3.3 Incorporating Constraints in Decoding

For decoding, we generate action sequentially. It is obviously that the next action has a strong correlation with the partial semantic graph generated to current, and illegal actions can be filtered using structure and semantic constraints. Specifically, we incorporate constraints in decoding using a controller. This procedure has two steps: 1) the controller constructs partial semantic graph using the actions generated to current; 2) the controller checks whether a new generated action can meet all structure/semantic constraints using the partial semantic graph.

Figure 5: A demonstration of illegal action filtering using constraints. The graph in color is the constructed semantic graph to current.
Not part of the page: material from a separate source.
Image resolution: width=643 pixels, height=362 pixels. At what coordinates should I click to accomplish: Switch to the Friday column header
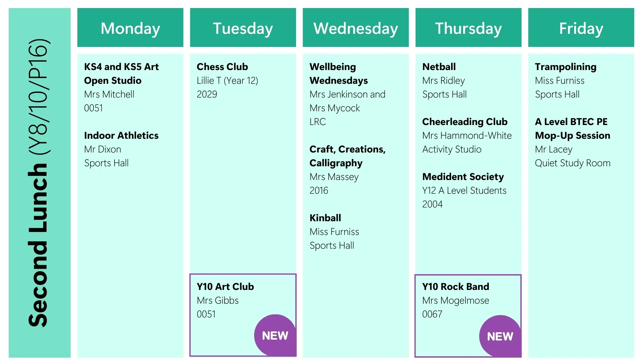point(581,28)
Structure Constraints. The structure constraints ensure action sequence will form a connected acyclic graph. For example, there must be two argument nodes for an edge, and the two argument nodes should be different (The third candidate next action in Figure 5 violates this constraint). This kind of constraints are domain-independent. The controller encodes structure constraints as a set of rules.
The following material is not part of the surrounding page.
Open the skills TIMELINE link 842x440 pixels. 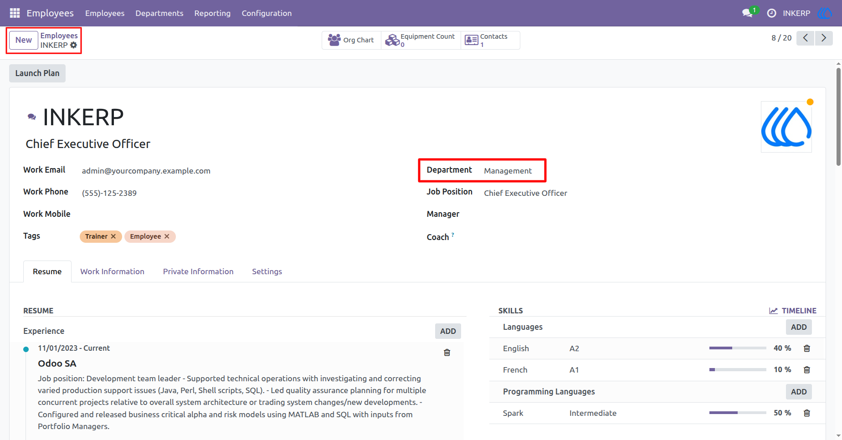coord(793,311)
Semantic Constraints. The semantic constraints ensure the constructed graph must follow the schema of knowledge bases. Specifically, we model two types of semantic constraints. One is selectional preference constraints where the argument types of a relation should follow knowledge base schemas. For example, in Geo dataset, relation next_to’s arg1 and arg2 should both be a state. The second is type conflict constraints, i.e., an entity/variable node’s type must be consistent, i.e., a node cannot be both of type city and state. Semantic constraints are domain-specific and are automatically extracted from knowledge base schemas. The controller encodes semantic constraints as a set of rules.

4 Experiments

In this section, we assess the performance of our method and compare it with previous methods.

4.1 Datasets

We conduct experiments on three standard datasets: Geo, Atis and Overnight.

Geo contains natural language questions about US geography paired with corresponding Prolog database queries. Following Zettlemoyer and Collins (2005), we use the standard 600/280 instance splits for training/test.
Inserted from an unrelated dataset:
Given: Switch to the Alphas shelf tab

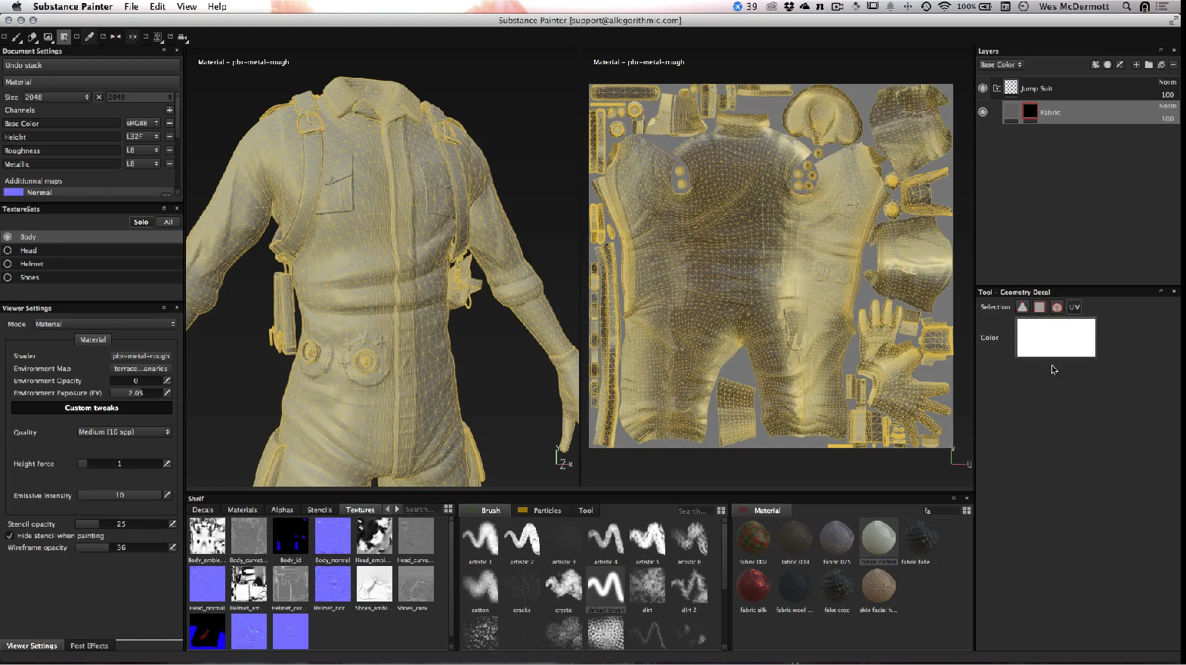Looking at the screenshot, I should pyautogui.click(x=282, y=510).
Atis contains natural language questions of a flight database, with each question is annotated with a lambda calculus query. Following Zettlemoyer and Collins (2007), we use the standard 4473/448 instance splits for training/test.

Overnight contains natural language paraphrases paired with logical forms across eight domains. We evaluate on the standard train/test splits as Wang et al. (2015b).

4.2 Experimental Settings

Following the experimental setup of Jia and Liang (2016): we use 200 hidden units and 100-dimensional word vectors for sentence encoding. The dimensions of action embedding are tuned on validation datasets for each corpus. We initialize all parameters by uniformly sampling within the interval [-0.1, 0.1]. We train our model for a total of 30 epochs with an initial learning rate of 0.1, and halve the learning rate every 5 epochs after epoch 15. We replace word vectors for words occurring only once with an universal word vector. The beam size is set as 5. Our model is implemented in Theano Bergstra et al. (2010), and the codes and settings are released on Github: https://github.com/dongpobeyond/Seq2Act.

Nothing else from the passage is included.